Even if torture did work -- and professional interrogators agree that it does not, and information gained through torture is usually worthless, and it prevents any subsequent prosecution in a court of law -- would that justify it if it could save American lives?
Let's continue Cheney's line of reasoning. We could undoubtedly save American lives if we repealed or ignored the Fourth Amendment's protections against illegal search and seizure. Let's allow the police to search any person or any home or office on mere suspicion, or for no reason at all. Let's also repeal or ignore the Sixth Amendment's guarantees of a speedy trial and the right to confront witnesses, the Third Amendment's right to a jury trial, and the Fifth Amendment's right not to self-incriminate. Let's stop being soft on terror! Give the police and the prosecutor the tools they need to catch terrorists!

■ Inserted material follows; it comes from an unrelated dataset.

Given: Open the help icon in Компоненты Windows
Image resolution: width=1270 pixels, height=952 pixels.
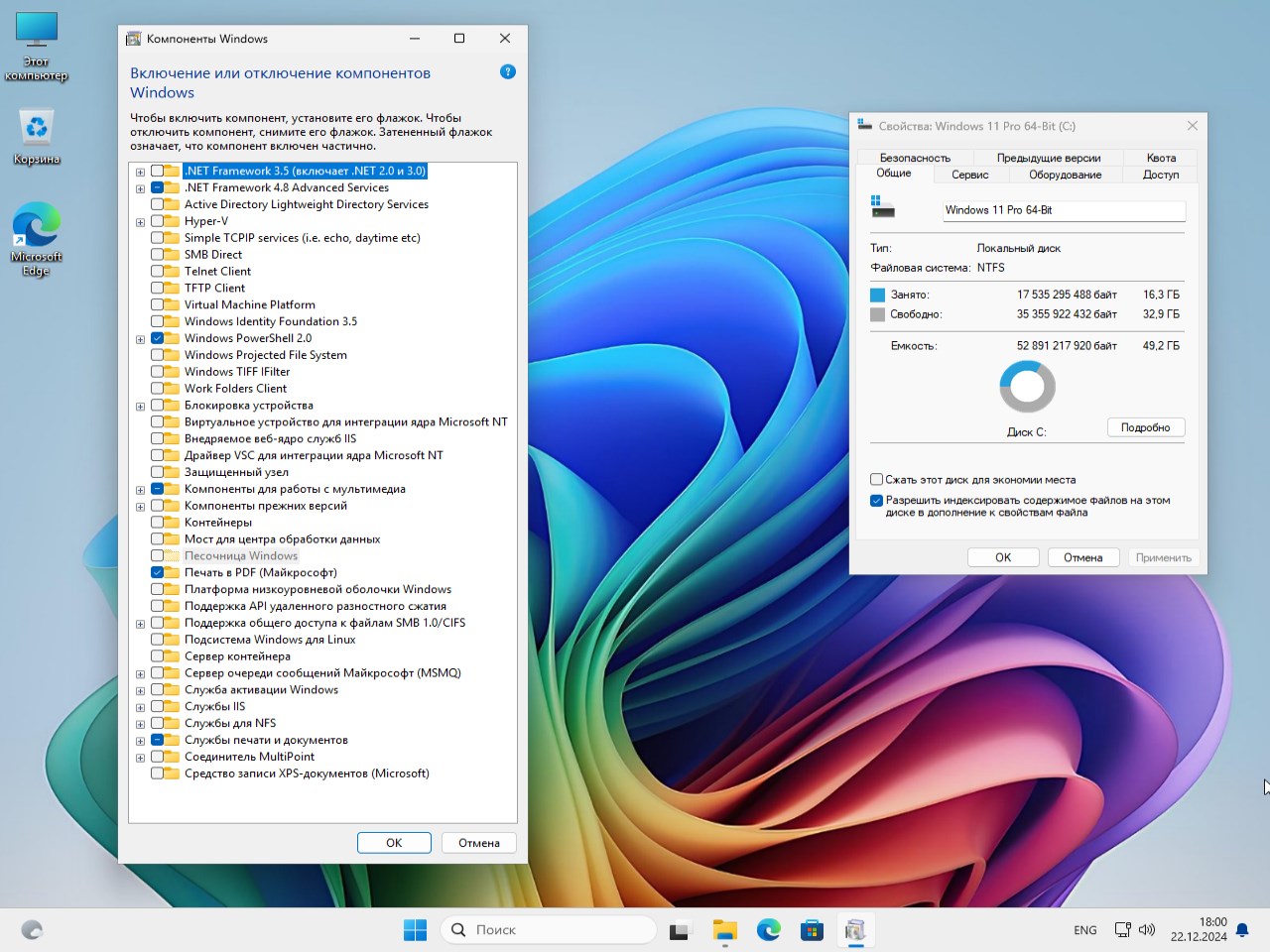Looking at the screenshot, I should 508,71.

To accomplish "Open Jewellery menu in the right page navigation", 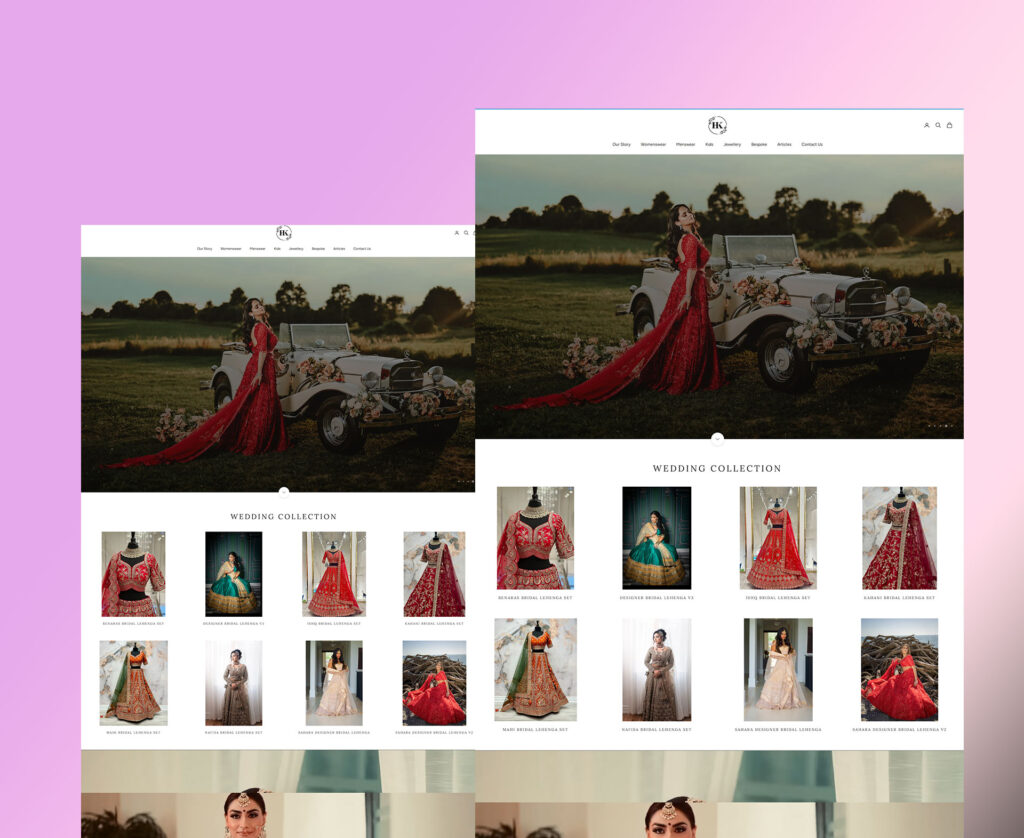I will coord(732,144).
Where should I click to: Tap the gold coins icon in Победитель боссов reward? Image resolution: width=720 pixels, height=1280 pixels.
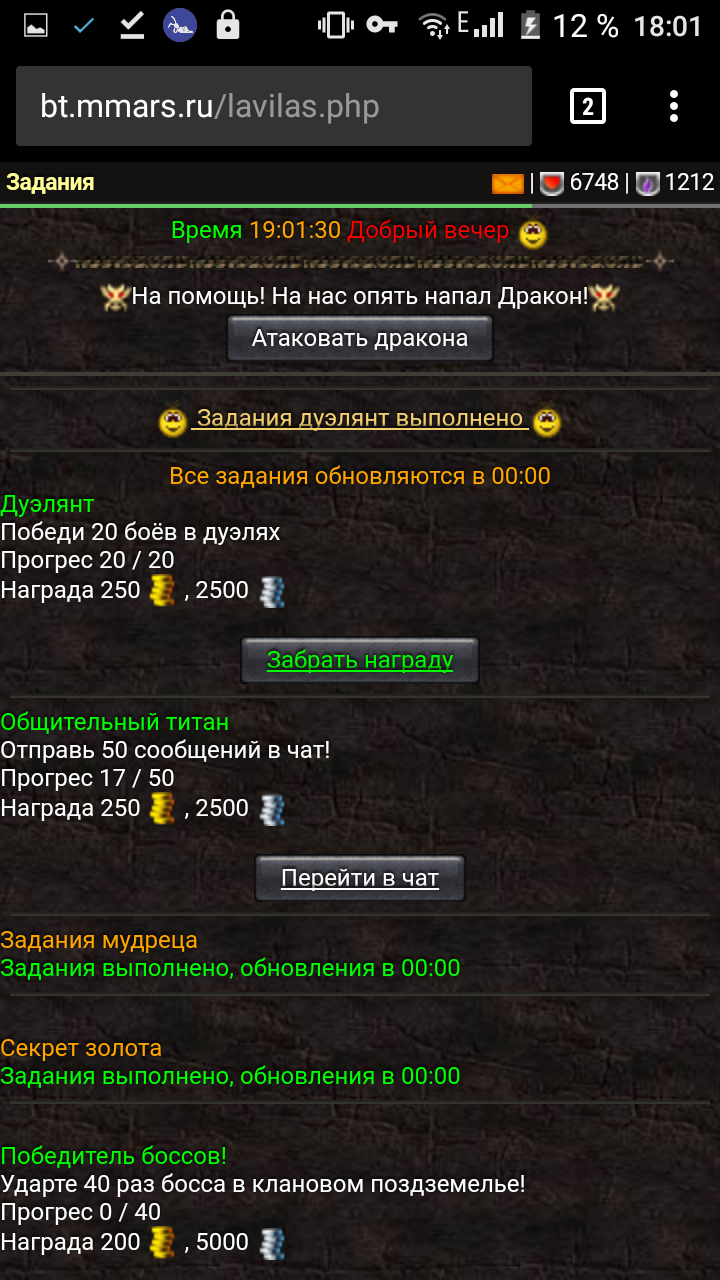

If the police and the courts had no constitutional constraints, if they could bust into anyone's home for any reason or no reason, there's no doubt that they'd catch quite a few terrorists, along with several million other people. But we don't let them do that because the price is too high. There's no longer anything worth fighting for. In the trite phrase: The terrorists have won.
There are certain things that in fact we can't do, even if doing them would save lives. Just as there are things we must do, even if they cost lives. We reserve the right to go to war, even though, inevitably -- and no matter how scrupulously we try to avoid it -- we kill civilians in war. We have to do this, because if our tolerance for civilian casualties in war were zero, we could never go to war. The planet would then be ruled by the likes of Hitler, Stalin, Mao and Saddam. There is a greater good.
But the other side of this coin is that we have to accept the possibility of casualties on our side, too -- because the cost of not accepting them, of "doing whatever necessary," resorting to torture or the wholesale abrogation of the constitution, would defeat our own ultimate purpose of remaining a free society.
In a previous Huffington posting, I quoted Benjamin Franklin. It's worth doing so again: "They who can give up essential liberty to obtain a little temporary safety, deserve neither liberty nor safety." Cheney and his ilk don't understand liberty, and they don't understand freedom, what it costs and what it's worth. They are small men and cowards, selling out the rule of law at the first whiff of danger. Let's hope that the constitution survives them, and those who think like them.